- Material provided

——————————

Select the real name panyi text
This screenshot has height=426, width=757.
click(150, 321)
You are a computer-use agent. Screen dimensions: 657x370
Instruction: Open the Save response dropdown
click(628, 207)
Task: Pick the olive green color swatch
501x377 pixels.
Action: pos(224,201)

——————————

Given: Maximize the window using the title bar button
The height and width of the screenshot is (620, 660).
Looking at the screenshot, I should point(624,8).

——————————

- Exercise goal
Can you reproduce word for word every line of the material between the line containing "Select the real name panyi text" and the line containing "Action: pos(224,201)", inclusive?

- Result of the exercise
Select the real name panyi text
This screenshot has height=426, width=757.
click(150, 321)
You are a computer-use agent. Screen dimensions: 657x370
Instruction: Open the Save response dropdown
click(628, 207)
Task: Pick the olive green color swatch
501x377 pixels.
Action: pos(224,201)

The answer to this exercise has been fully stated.